Data for this task Start Marker

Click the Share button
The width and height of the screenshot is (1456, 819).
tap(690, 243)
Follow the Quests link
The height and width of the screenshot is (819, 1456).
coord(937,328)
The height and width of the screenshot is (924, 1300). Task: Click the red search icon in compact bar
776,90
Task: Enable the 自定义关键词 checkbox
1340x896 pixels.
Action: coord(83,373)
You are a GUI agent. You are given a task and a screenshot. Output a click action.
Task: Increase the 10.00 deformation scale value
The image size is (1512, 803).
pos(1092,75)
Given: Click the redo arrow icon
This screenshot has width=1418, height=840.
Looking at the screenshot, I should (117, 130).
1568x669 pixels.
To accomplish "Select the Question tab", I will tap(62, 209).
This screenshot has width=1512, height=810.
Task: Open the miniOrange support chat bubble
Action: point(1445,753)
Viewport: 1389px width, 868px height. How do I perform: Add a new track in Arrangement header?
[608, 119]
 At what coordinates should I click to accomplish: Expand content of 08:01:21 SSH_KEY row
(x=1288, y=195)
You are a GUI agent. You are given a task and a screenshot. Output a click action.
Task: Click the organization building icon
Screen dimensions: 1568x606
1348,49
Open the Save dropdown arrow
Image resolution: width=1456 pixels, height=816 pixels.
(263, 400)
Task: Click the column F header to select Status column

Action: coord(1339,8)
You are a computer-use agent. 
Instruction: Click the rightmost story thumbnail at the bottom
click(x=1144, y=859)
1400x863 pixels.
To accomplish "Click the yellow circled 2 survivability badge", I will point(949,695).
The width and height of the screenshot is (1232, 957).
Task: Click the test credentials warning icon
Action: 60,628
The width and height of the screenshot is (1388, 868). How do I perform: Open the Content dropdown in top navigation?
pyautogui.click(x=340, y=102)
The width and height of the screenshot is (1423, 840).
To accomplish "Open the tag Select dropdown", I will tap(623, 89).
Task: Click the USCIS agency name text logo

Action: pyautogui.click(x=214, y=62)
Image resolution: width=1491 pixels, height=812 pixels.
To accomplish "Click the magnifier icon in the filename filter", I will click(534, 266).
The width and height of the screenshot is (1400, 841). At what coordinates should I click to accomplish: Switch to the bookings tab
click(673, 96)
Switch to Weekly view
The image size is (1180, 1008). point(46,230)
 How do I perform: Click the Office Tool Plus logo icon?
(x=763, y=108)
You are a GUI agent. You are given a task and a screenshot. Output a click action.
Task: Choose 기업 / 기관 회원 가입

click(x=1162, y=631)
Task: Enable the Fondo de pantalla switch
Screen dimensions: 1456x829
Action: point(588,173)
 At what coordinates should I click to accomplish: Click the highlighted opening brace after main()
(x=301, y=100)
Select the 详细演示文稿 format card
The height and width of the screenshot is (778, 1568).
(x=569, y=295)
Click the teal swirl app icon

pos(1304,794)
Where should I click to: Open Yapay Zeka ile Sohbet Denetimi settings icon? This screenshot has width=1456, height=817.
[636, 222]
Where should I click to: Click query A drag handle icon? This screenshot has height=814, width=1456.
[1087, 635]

Data for this task End Marker

_Task prompt_
Could you produce an exact copy of the whole listing?

_Result of the task_
Click the Share button
The width and height of the screenshot is (1456, 819).
tap(690, 243)
Follow the Quests link
The height and width of the screenshot is (819, 1456).
coord(937,328)
The height and width of the screenshot is (924, 1300). Task: Click the red search icon in compact bar
776,90
Task: Enable the 自定义关键词 checkbox
1340x896 pixels.
Action: coord(83,373)
You are a GUI agent. You are given a task and a screenshot. Output a click action.
Task: Increase the 10.00 deformation scale value
The image size is (1512, 803).
pos(1092,75)
Given: Click the redo arrow icon
This screenshot has width=1418, height=840.
Looking at the screenshot, I should (117, 130).
1568x669 pixels.
To accomplish "Select the Question tab", I will tap(62, 209).
This screenshot has width=1512, height=810.
Task: Open the miniOrange support chat bubble
Action: point(1445,753)
Viewport: 1389px width, 868px height. How do I perform: Add a new track in Arrangement header?
[608, 119]
 At what coordinates should I click to accomplish: Expand content of 08:01:21 SSH_KEY row
(x=1288, y=195)
You are a GUI agent. You are given a task and a screenshot. Output a click action.
Task: Click the organization building icon
Screen dimensions: 1568x606
1348,49
Open the Save dropdown arrow
Image resolution: width=1456 pixels, height=816 pixels.
(263, 400)
Task: Click the column F header to select Status column

Action: coord(1339,8)
You are a computer-use agent. 
Instruction: Click the rightmost story thumbnail at the bottom
click(x=1144, y=859)
1400x863 pixels.
To accomplish "Click the yellow circled 2 survivability badge", I will point(949,695).
The width and height of the screenshot is (1232, 957).
Task: Click the test credentials warning icon
Action: 60,628
The width and height of the screenshot is (1388, 868). How do I perform: Open the Content dropdown in top navigation?
pyautogui.click(x=340, y=102)
The width and height of the screenshot is (1423, 840).
To accomplish "Open the tag Select dropdown", I will tap(623, 89).
Task: Click the USCIS agency name text logo

Action: pyautogui.click(x=214, y=62)
Image resolution: width=1491 pixels, height=812 pixels.
To accomplish "Click the magnifier icon in the filename filter", I will click(534, 266).
The width and height of the screenshot is (1400, 841). At what coordinates should I click to accomplish: Switch to the bookings tab
click(673, 96)
Switch to Weekly view
The image size is (1180, 1008). point(46,230)
 How do I perform: Click the Office Tool Plus logo icon?
(x=763, y=108)
You are a GUI agent. You are given a task and a screenshot. Output a click action.
Task: Choose 기업 / 기관 회원 가입

click(x=1162, y=631)
Task: Enable the Fondo de pantalla switch
Screen dimensions: 1456x829
Action: point(588,173)
 At what coordinates should I click to accomplish: Click the highlighted opening brace after main()
(x=301, y=100)
Select the 详细演示文稿 format card
The height and width of the screenshot is (778, 1568).
(x=569, y=295)
Click the teal swirl app icon

pos(1304,794)
Where should I click to: Open Yapay Zeka ile Sohbet Denetimi settings icon? This screenshot has width=1456, height=817.
[636, 222]
Where should I click to: Click query A drag handle icon? This screenshot has height=814, width=1456.
[1087, 635]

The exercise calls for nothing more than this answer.